▶ _DESCRIPTION OF THE TASK_: Each line from the one bearing "This screenshot has width=571, height=410." through the last line of the entries below should be returned exactly, with pictures left out.
*** GIVEN RECORDS Section Begins ***
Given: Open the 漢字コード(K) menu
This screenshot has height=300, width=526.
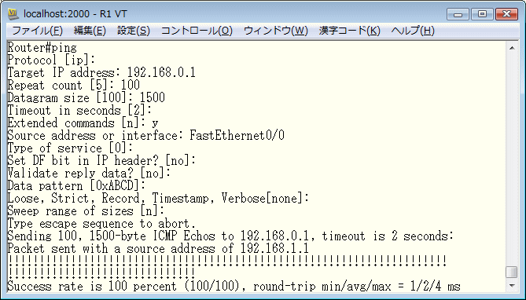Looking at the screenshot, I should (350, 31).
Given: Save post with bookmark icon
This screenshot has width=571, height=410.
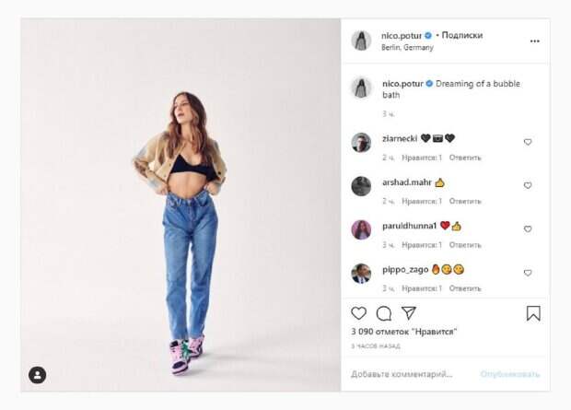Looking at the screenshot, I should point(533,313).
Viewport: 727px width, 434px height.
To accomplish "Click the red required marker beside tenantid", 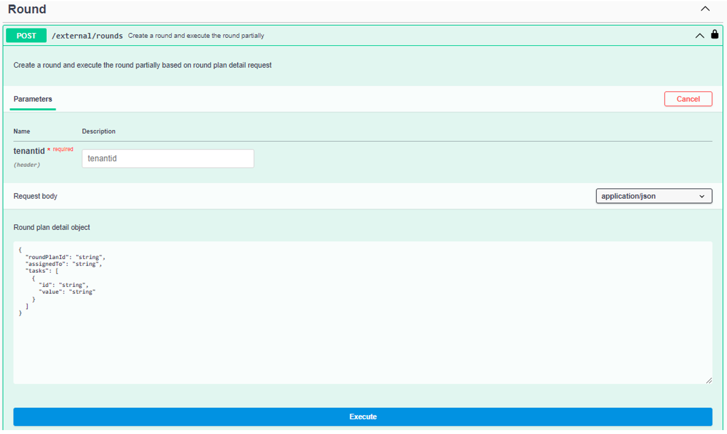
*** GIVEN RECORDS Section Ends ***
▶ _YOUR SOLUTION_:
This screenshot has width=571, height=410.
Looking at the screenshot, I should point(533,313).
Viewport: 727px width, 434px height.
To accomplish "Click the red required marker beside tenantid", 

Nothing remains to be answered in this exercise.